Retype the lines starting with the one that contains "You are a computer-use" and going on through the one that contains "Action: click(467, 753)", copying them exactly.
====== LISTED RECORDS ======
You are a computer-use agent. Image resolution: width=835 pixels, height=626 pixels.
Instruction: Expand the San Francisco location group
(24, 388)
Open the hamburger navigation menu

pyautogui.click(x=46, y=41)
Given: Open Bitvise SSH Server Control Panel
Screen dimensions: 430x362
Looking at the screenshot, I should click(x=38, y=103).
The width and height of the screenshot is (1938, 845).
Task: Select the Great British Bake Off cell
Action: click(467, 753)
======
====== LISTED RECORDS ======
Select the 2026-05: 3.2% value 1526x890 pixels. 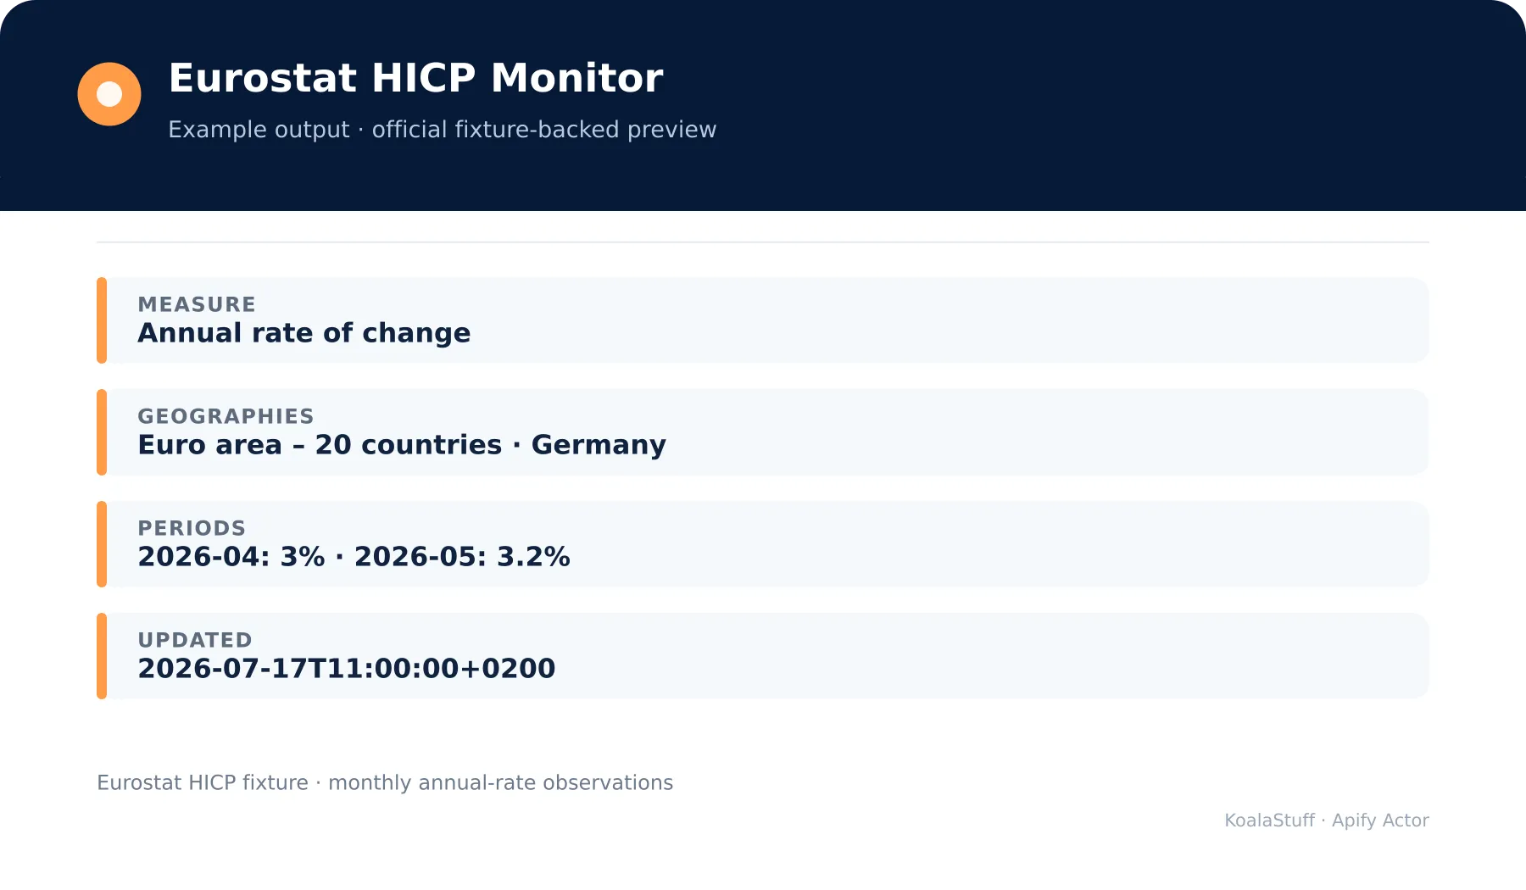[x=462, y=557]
======
> **COMPLETE OUTPUT**:
You are a computer-use agent. Image resolution: width=835 pixels, height=626 pixels.
Instruction: Expand the San Francisco location group
(24, 388)
Open the hamburger navigation menu

pyautogui.click(x=46, y=41)
Given: Open Bitvise SSH Server Control Panel
Screen dimensions: 430x362
Looking at the screenshot, I should click(x=38, y=103).
The width and height of the screenshot is (1938, 845).
Task: Select the Great British Bake Off cell
Action: click(467, 753)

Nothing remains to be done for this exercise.